• [EXERCISE DATA]
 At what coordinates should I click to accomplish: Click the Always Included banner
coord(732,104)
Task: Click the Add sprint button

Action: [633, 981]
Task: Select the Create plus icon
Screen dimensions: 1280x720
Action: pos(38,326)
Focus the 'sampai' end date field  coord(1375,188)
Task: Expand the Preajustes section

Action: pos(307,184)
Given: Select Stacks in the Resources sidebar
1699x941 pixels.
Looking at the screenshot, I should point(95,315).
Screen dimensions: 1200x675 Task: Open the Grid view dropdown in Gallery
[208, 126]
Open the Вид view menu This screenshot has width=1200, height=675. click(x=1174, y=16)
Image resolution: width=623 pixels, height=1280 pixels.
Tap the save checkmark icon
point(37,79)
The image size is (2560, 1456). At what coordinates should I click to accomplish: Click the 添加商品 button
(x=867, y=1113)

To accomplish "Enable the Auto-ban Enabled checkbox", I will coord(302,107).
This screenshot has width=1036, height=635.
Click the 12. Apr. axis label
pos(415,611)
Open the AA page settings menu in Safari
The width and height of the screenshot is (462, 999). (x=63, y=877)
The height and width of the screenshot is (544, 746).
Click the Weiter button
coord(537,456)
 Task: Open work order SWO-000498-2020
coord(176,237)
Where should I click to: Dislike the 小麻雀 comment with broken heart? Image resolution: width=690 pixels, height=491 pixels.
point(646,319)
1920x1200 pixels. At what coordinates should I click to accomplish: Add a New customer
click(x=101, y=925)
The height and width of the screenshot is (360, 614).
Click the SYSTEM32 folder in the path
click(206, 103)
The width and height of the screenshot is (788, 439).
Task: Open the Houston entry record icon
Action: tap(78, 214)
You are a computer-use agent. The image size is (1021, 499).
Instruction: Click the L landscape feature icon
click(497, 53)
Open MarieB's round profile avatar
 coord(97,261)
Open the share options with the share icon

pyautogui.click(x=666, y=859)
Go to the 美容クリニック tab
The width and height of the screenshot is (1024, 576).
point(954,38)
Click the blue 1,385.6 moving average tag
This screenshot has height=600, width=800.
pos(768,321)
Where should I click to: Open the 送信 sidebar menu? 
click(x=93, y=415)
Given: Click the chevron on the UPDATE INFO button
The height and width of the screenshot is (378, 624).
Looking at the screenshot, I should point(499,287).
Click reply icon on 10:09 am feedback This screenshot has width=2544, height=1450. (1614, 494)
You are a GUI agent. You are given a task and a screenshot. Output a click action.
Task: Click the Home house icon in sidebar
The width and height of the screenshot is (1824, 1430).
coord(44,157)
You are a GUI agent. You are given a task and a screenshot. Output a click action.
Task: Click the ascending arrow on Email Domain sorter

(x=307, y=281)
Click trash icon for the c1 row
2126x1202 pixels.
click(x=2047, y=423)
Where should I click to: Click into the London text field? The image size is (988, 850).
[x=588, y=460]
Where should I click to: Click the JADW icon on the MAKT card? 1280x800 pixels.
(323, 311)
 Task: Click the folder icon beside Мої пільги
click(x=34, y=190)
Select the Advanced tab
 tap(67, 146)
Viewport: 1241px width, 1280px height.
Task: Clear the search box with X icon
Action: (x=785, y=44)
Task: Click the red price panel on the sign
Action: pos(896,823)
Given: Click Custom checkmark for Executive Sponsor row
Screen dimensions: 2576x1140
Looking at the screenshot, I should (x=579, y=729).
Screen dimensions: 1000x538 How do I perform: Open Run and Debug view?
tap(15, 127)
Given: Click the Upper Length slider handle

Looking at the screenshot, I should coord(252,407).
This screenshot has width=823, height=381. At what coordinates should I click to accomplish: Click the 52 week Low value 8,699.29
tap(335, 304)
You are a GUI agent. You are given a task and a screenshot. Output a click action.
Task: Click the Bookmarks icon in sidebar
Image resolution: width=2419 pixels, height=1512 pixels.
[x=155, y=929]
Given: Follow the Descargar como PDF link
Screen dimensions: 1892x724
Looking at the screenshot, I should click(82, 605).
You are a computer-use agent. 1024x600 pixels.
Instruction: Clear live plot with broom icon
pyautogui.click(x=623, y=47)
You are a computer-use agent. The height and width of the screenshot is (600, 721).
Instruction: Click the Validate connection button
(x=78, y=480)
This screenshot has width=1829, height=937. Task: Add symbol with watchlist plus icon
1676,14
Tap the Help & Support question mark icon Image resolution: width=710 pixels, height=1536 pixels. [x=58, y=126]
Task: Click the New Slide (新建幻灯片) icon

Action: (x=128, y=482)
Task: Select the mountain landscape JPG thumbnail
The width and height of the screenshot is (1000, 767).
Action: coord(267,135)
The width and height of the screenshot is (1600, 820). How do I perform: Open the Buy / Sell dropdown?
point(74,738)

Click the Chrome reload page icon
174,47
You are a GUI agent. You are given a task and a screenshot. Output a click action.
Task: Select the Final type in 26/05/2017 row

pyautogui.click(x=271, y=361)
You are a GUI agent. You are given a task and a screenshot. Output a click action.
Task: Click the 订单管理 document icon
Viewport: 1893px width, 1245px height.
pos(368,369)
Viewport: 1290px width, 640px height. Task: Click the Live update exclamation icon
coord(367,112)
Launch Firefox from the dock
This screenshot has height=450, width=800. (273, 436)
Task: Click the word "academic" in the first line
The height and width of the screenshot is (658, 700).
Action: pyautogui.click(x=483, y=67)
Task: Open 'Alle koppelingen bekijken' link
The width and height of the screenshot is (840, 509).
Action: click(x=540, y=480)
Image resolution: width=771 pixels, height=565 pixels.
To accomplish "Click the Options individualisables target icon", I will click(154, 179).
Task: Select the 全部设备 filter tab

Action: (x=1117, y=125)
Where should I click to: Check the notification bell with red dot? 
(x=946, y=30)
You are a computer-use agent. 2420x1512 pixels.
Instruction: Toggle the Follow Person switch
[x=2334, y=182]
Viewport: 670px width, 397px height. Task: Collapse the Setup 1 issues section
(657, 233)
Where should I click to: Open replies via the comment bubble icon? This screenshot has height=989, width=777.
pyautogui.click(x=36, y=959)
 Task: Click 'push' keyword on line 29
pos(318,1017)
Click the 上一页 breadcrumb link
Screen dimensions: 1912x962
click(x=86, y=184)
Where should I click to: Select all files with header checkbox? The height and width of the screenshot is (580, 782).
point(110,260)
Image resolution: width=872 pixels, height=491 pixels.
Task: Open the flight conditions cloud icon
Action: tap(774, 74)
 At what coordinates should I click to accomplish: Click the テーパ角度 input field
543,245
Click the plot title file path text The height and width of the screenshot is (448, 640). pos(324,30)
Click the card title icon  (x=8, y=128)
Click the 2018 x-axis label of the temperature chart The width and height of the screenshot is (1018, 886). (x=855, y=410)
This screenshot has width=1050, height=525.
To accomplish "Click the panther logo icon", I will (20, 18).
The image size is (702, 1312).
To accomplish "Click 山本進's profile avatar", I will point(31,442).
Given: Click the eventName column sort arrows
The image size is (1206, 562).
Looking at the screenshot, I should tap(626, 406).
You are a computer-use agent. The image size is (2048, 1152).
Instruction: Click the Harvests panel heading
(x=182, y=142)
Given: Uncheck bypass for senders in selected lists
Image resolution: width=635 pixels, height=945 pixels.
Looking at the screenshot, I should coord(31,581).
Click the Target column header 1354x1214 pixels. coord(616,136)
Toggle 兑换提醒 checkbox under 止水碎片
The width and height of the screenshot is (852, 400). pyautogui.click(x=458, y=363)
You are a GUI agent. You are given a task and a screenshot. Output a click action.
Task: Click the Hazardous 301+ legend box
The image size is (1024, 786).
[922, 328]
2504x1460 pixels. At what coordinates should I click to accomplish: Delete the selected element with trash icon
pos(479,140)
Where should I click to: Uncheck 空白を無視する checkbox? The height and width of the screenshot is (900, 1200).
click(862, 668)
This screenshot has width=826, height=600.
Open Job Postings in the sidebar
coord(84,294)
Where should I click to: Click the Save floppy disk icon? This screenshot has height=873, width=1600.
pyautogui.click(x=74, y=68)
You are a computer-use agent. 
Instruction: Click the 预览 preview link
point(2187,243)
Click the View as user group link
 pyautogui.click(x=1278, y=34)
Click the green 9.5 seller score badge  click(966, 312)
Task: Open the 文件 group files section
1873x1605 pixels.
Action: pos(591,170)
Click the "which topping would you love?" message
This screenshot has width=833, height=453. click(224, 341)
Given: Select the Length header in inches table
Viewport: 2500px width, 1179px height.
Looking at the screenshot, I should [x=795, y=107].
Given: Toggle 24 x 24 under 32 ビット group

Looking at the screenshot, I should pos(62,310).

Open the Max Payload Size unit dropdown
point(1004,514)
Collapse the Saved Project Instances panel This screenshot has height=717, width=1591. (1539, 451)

• [YOUR INSTRUCTIONS] Return every line of the data above that contains the string "coordinates", reproducing each line in full.

• [WORKED ANSWER]
 At what coordinates should I click to accomplish: Click the Always Included banner
The image size is (2560, 1456). At what coordinates should I click to accomplish: Click the 添加商品 button
1920x1200 pixels. At what coordinates should I click to accomplish: Add a New customer
This screenshot has width=823, height=381. At what coordinates should I click to accomplish: Click the 52 week Low value 8,699.29
 At what coordinates should I click to accomplish: Click the テーパ角度 input field
2504x1460 pixels. At what coordinates should I click to accomplish: Delete the selected element with trash icon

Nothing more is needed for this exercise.